Кюглер выглядит сбитым с толку.

— Беп? — Он смеется. — Не говори глупостей, Анна.

— Я и не говорю. Я знаю, почему те люди были в отцовском кабинете в тот день. Я знаю, что отец не хочет, чтобы я что-то знала. Он упорно твердит, что это ерунда. Что это сугубо деловые вопросы — но как я могу в это верить?

Кюглера это не убеждает.

— Важнее вот что: как ты могла подумать, будто Беп может предать? Как ты можешь думать такое о верном друге?

О верном друге? Анна моргает, чувствуя, как по венам заструилась холодная кровь. Слушая его разглагольствования, можно было поверить, что Амерсфорт мог кое-чему его научить — но, по-видимому, он не захотел учиться. Не понял коварства и терпения, свойственных предательству. Как оно может проникнуть в сердце без ведома его, сердца, обладателя, и вдруг секундный порыв… вспышка гнева…

— Я так не думаю, господин Кюглер. А Беп подумала, — настаивает она. — Потому и уволилась.

— Нет, Анна. — Кюглер тяжело качает головой. — Нет. Уход Беп не связан с этим. Все просто: она захотела новой жизни. И не вытерпела ежедневного столкновения с ужасным прошлым. Не вынесла тебя.

Анна обдумывает его слова и чувствует, как в груди растет черная, полная слез дыра.

— Мне очень жаль, Анна, — повторяет Кюглер. — Очень.
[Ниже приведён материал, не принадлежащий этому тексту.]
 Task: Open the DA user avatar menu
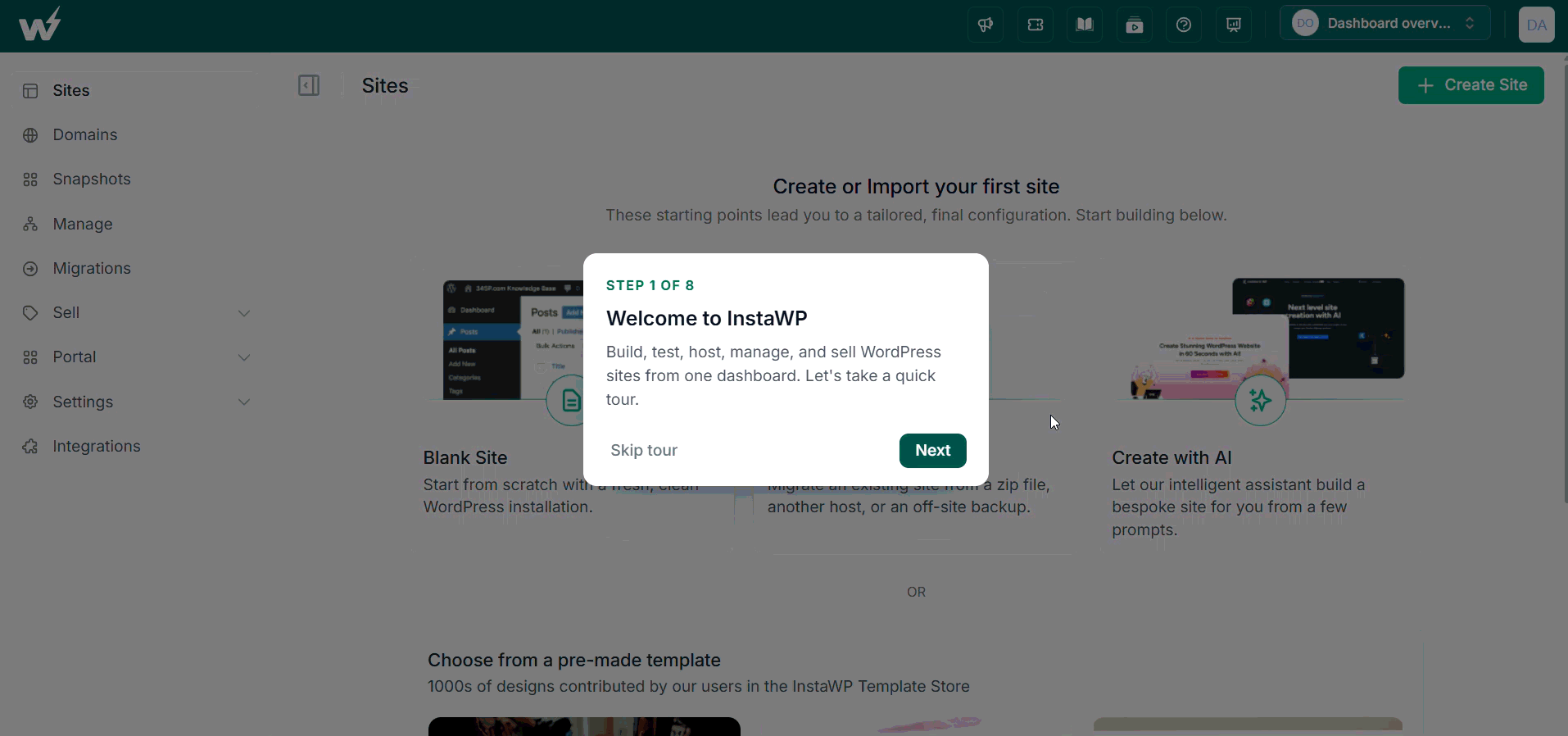[1536, 25]
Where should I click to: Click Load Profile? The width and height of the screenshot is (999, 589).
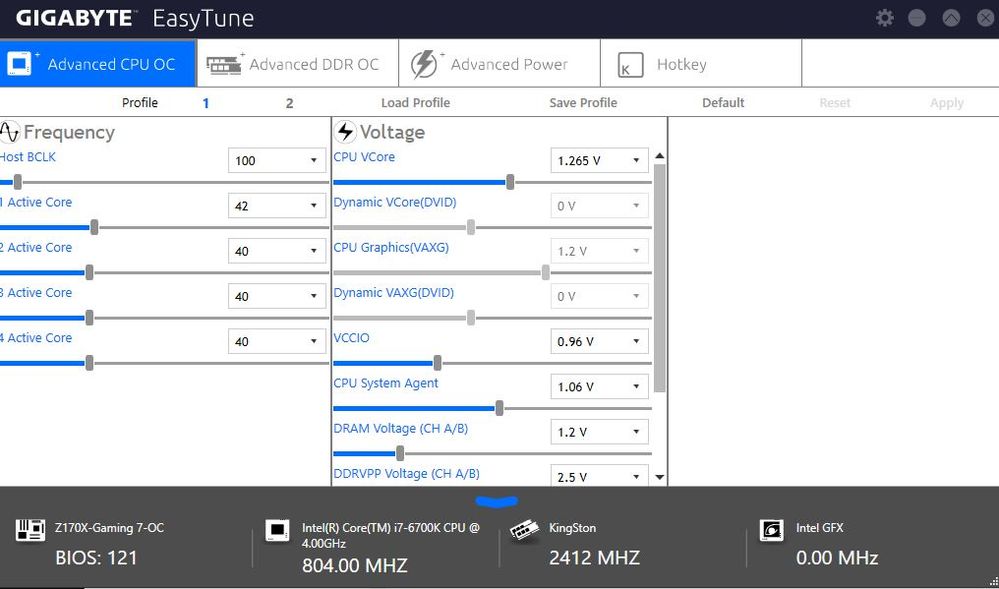click(x=415, y=102)
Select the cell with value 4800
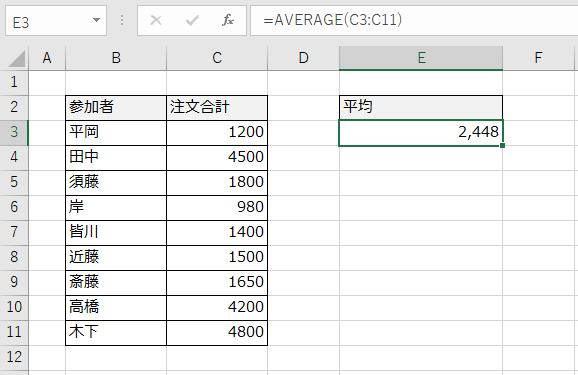The image size is (578, 375). click(x=217, y=333)
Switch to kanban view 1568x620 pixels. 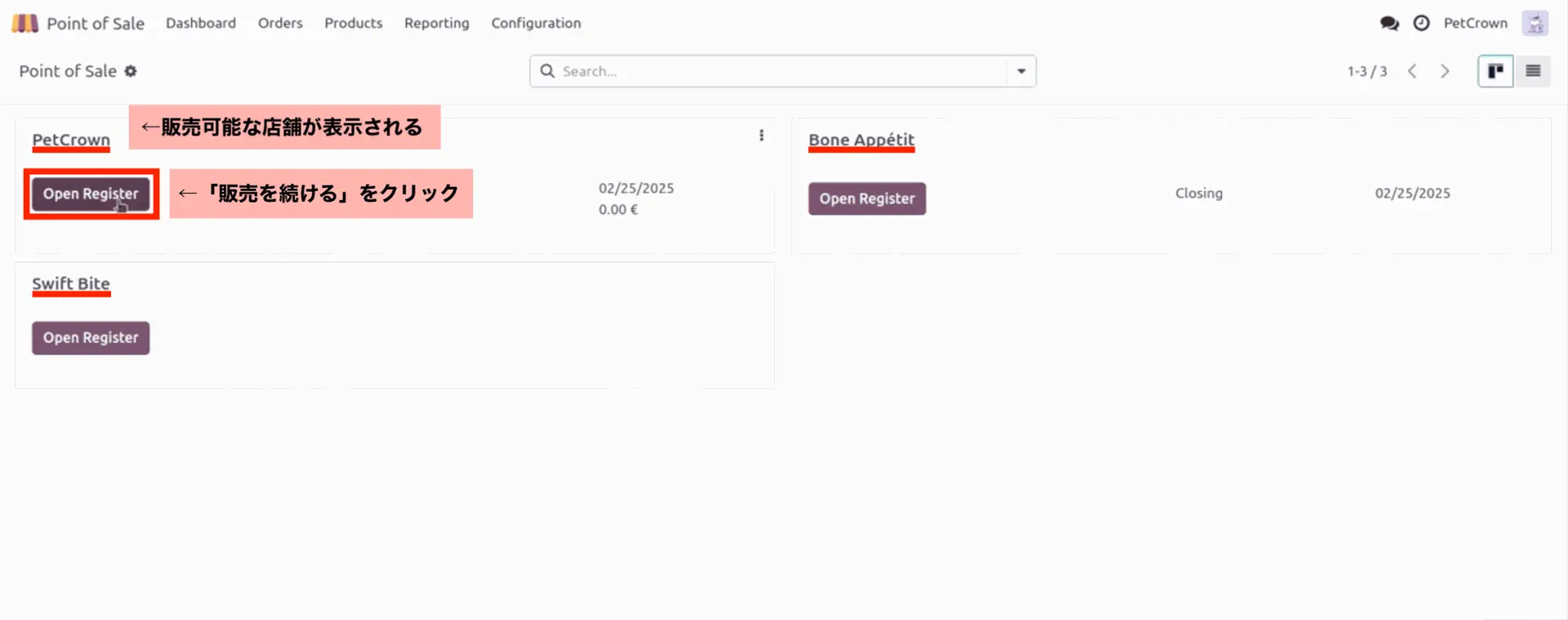[1495, 71]
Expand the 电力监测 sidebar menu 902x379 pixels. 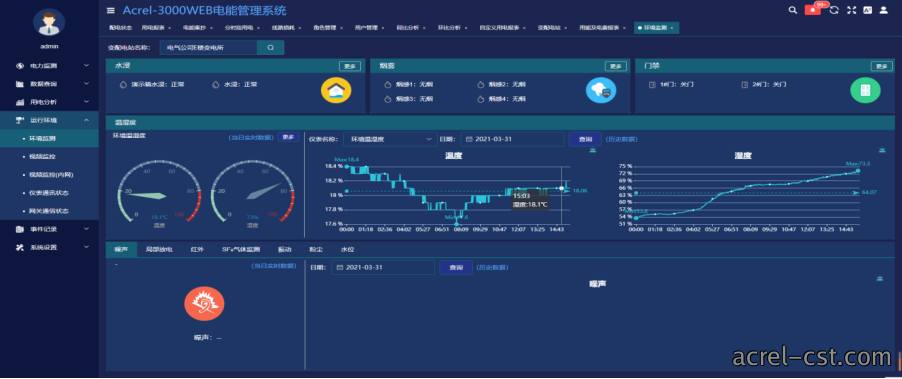[x=50, y=66]
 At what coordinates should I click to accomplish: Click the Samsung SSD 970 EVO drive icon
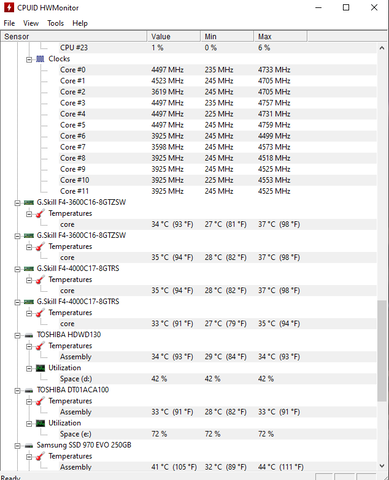click(29, 445)
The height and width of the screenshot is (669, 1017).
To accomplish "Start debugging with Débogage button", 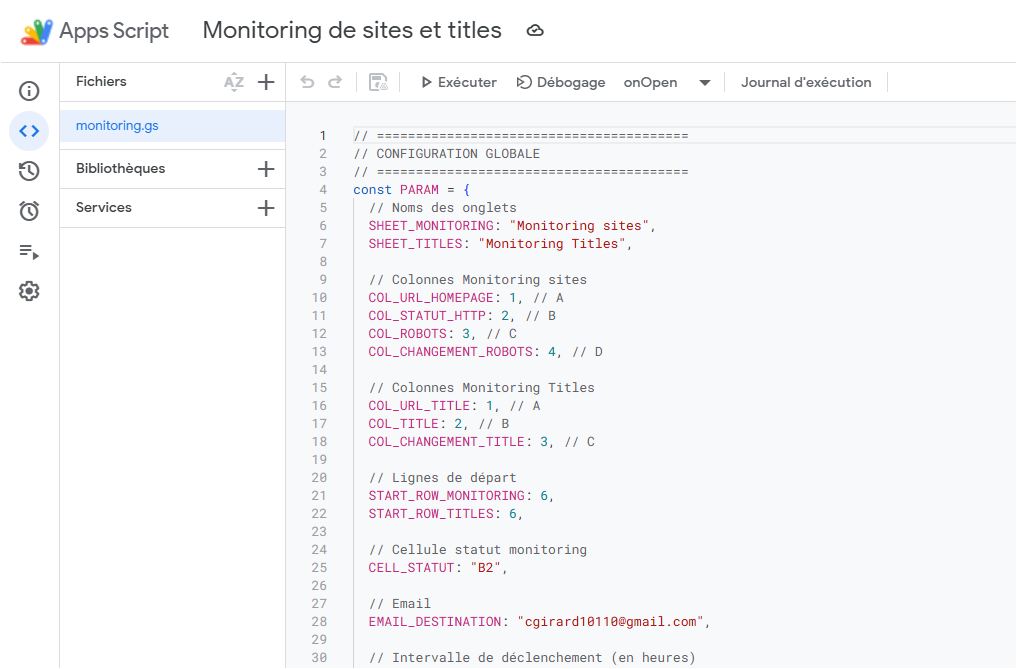I will [561, 82].
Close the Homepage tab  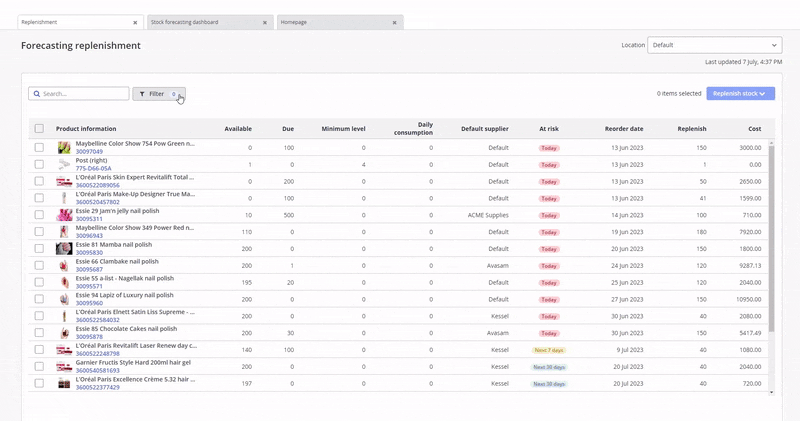click(x=395, y=22)
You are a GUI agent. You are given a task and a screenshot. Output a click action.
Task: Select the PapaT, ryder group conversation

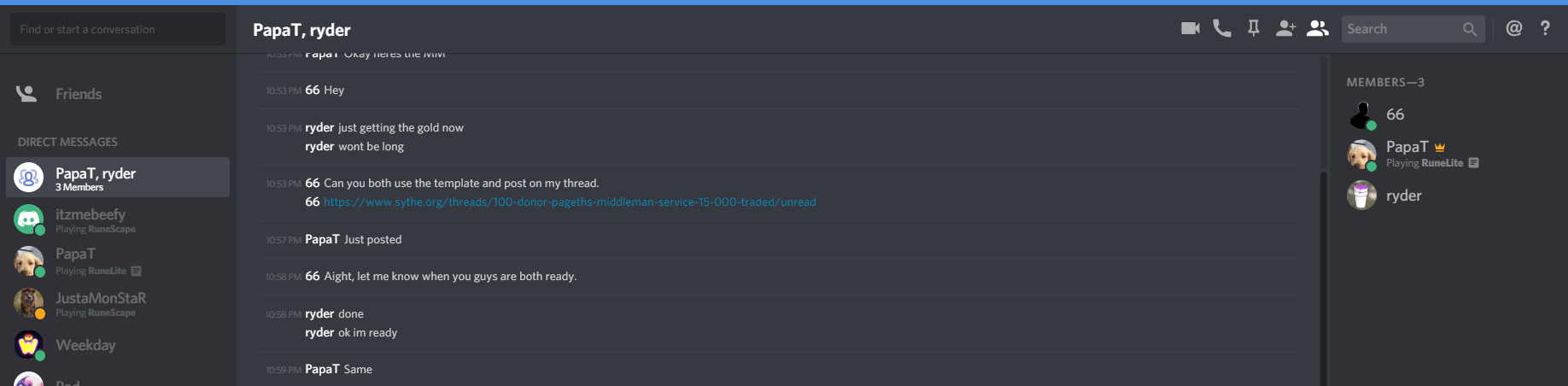coord(118,178)
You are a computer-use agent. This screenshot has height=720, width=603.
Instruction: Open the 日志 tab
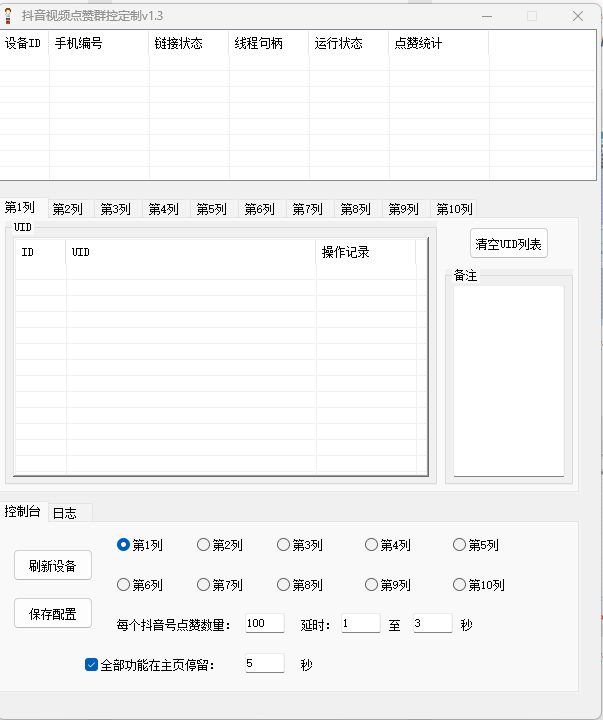pos(64,512)
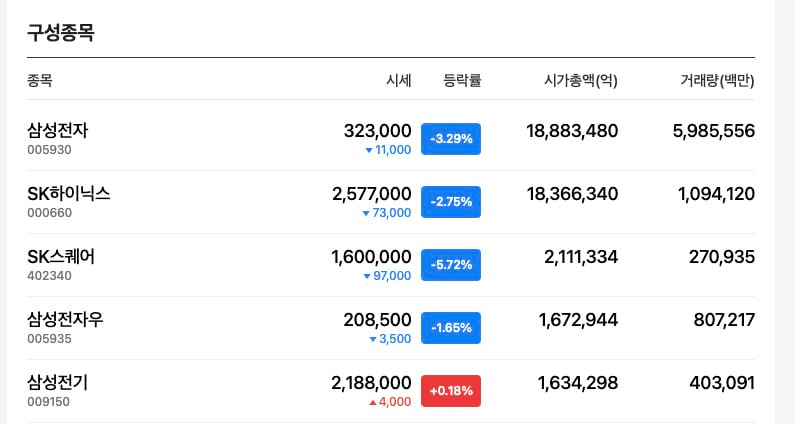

Мне бы самому не хотелось, чтобы это было правдой. Но, увы, так и есть.

На кухню входит Мип.

— Господин Кюглер, вас просят к телефону, — сообщает она. И называет какого-то поставщика специй из Антверпена.

— Да-да! — с облегчением вздыхает господин Кюглер. — Я ждал этого звонка. Прошу прощения, Анна, — говорит он и быстро выходит.

На мгновение Мип медлит, исподволь рассматривая Анну.

— Что-то случилось, Анна? — спрашивает она.

Но Анна не находит слов, чтобы ответить.

На чердаке Заднего Дома она предается безнадежным рыданиям, как вдруг слезы совсем перестают течь, будто кто-то перекрыл кран. Она глубоко дышит. Наконец перестает судорожно хватать воздух. Вытирает слезы. Осушает глаза рукавом свитера и закуривает, вдыхая едкий дым. Ветви конского каштана, качаясь под ветром, слегка задевают оконное стекло.